Tutti gli errori e le debolezze parallele dei duellanti Fca e Renault
Deficit produttivo-tecnologici e ingenuità diplomatiche hanno fatto svanire una fusione che conveniva soprattutto ai francesi
Roma. Il progetto di fusione Fca-Renault è svanito – “è difficile ritirarsi, ma a volte è la cosa giusta da fare”, ha detto oggi l’ad di Fca Mike Manley. Era un tentativo ambizioso di fare nascere in Europa un grande polo automobilistico globale alternativo a quello tedesco. Il presidente Emmanuel Macron non ha colto questo aspetto essenziale e il collasso è stato determinato dallo stato francese, azionista di Renault. La genesi dell’accordo già non prometteva bene: secondo di Reuters gli advisor hanno mal consigliato le due case cercando senza successo di convincere l’establishment francese a sostenere l’accordo. I consiglieri che hanno seguito la trattativa fanno parte di una squadra di Goldman Sachs. Per Fca, FX de Mallmann, presidente dell’Investment banking, per Renault il suo predecessore in Goldman, Chris Cole, ora ad Ardea Partners, una boutique newyorkese.
A fare da trait d’union con Macron, il banchiere ex Goldman Laurent Clarenbach della Angelin & Co. “Questo accordo è stato preparato da amici che si conoscono da anni”, eppure è non è rimasto in piedi. Ma chi tra i due si troverà in maggiore difficoltà? Entrambe hanno debolezze parallele. Fca per anni ha rinviato la sfida dell’auto elettrica, sperando in un’alleanza strategica più avanti. Questo ritardo sembra però in parte colmato: Fca porterà sul mercato europeo 3 modelli ibridi (500X, Jeep Renegade e Jeep Compass) tutti prodotti nello stabilimento di Melfi e un modello full-electric (500) prodotto a Torino.
Forse la scelta di non investire subito nell’elettrico non è stata del tutto sbagliata. Fca ha risparmiato risorse ma anche potuto osservare i concorrenti e imparare da loro. Ha però una presenza geografica molto squilibrata: con Chrysler è forte negli Stati Uniti con una quota del 13 per cento e una redditività elevata, è leader in Brasile ma è debole in Europa, con solo il 7 per cento del mercato e redditività ridottissima. E’ presente in maniera quasi simbolica in Cina. Il progetto di fusione con Renault è stato il battesimo del fuoco di John Elkann e di un gruppo dirigente ancora orfano di Marchionne. Forse l’operazione è stata gestita in modo un po’ inesperto, ma è in ogni caso il segnale che il vertice Fca ha voglia di muoversi.

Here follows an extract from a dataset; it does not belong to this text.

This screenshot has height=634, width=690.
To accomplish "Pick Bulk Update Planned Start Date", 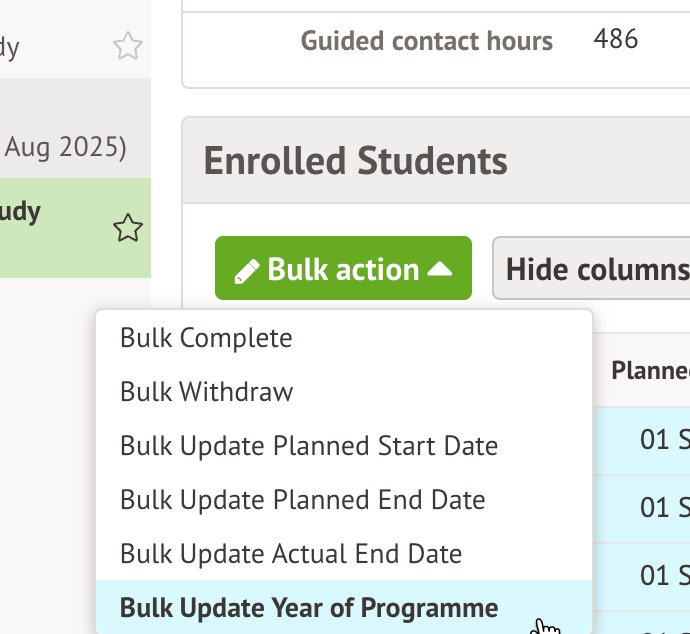I will click(309, 446).
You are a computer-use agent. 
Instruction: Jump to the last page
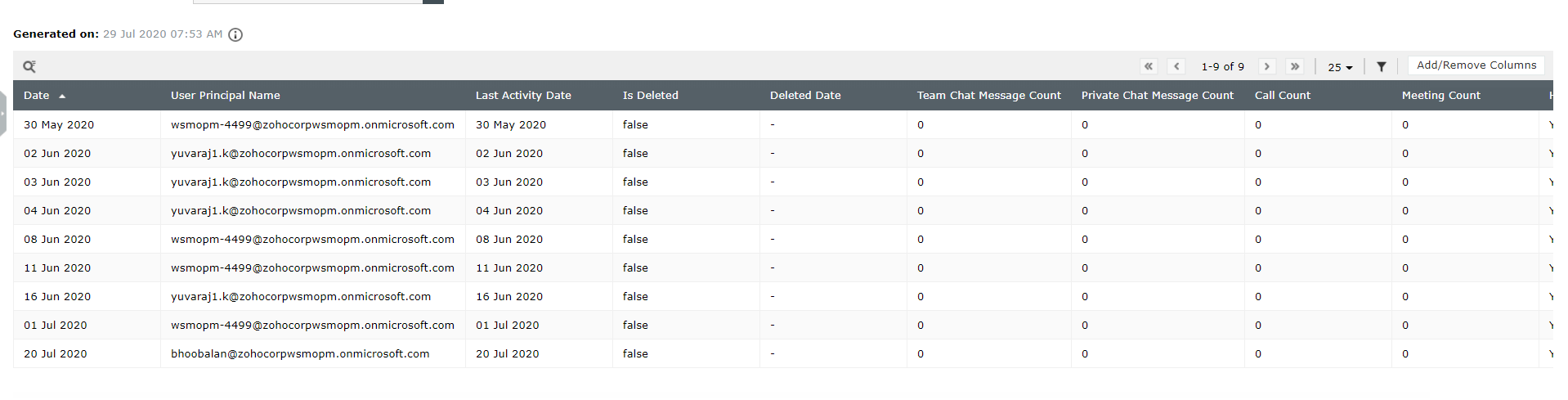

L’idea che gli Agnelli vogliano uscire dal settore automobilistico è oggi archiviata. Dopo le nozze incrinate con Renault, Fca conserva credibilità e resta un gruppo in grado di dialogare con altri attori del settore, come la coreana Hyundai, per proporre nuove alleanze. Passiamo a Renault. Renault ha effettivamente sviluppato prima di Fca una sua tecnologia per l’elettrico ma questo al prezzo di immense risorse investite e senza che ciò si traducesse in ritorni finanziari. Dal punto di vista della presenza geografica, Renault ha la stessa debolezza di Fca in Europa, è presente in Cina ma soprattutto grazie a Nissan, anche negli Stati Uniti è solo Nissan che svolge un ruolo. Ha un fatturato di soli 57 miliardi di euro contro i 110 di Fca e i 200 di Volkswagen. Il gruppo francese è gestito da un management in transizione e ha perso Carlos Ghosn, il timoniere che finora lo aveva gestito con visione.
L’alleanza con Nissan traballa. Il vero tallone d’Achille del gruppo Renault è la sua governance. Avere lo stato come principale azionista costituisce una vera debolezza per il gruppo automobilistico transalpino. Tra l’altro, i sindacati che sono presenti nel cda di Renault, con ben quattro rappresentanti, hanno mostrato anch’essi tutta la loro miopia non chiedendo con forza l’approvazione della fusione, o votando addirittura contro (la Cgt). Oggi il mondo sa che Renault non può rappresentare un partner per un’aggregazione: dopo aver perso l’occasione offerta da Fca, rischia di vedere andare in pezzi anche l’alleanza con Nissan e di restare sola. Fca ha sofferto forse della latitanza della politica italiana ma Renault ha mostrato di essere bloccata dai veti di una politica francese dalla visione nazionalista.